Top of TASK INPUTS

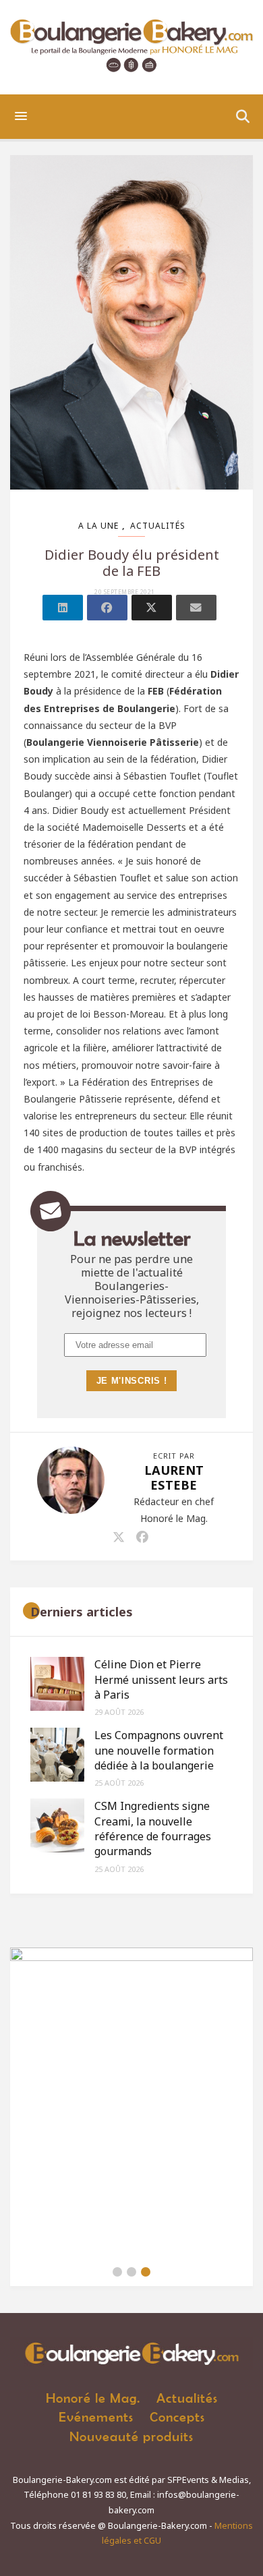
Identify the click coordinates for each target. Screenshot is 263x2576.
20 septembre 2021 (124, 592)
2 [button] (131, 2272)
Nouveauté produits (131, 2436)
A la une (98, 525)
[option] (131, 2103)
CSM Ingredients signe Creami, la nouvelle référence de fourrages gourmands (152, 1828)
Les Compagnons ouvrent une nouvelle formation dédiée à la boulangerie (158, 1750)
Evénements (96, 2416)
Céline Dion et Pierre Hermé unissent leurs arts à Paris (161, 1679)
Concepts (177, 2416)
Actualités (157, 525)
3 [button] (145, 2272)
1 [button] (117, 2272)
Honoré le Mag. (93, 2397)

Bottom of TASK INPUTS

## WHAT IS BEING ASKED
Your answer must be an exact copy of the listing, minus its pictures.

## RESPONSE
Identify the click coordinates for each target. Screenshot is 263x2576.
20 septembre 2021 (124, 592)
2 [button] (131, 2272)
Nouveauté produits (131, 2436)
A la une (98, 525)
[option] (131, 2103)
CSM Ingredients signe Creami, la nouvelle référence de fourrages gourmands (152, 1828)
Les Compagnons ouvrent une nouvelle formation dédiée à la boulangerie (158, 1750)
Evénements (96, 2416)
Céline Dion et Pierre Hermé unissent leurs arts à Paris (161, 1679)
Concepts (177, 2416)
Actualités (157, 525)
3 [button] (145, 2272)
1 [button] (117, 2272)
Honoré le Mag. (93, 2397)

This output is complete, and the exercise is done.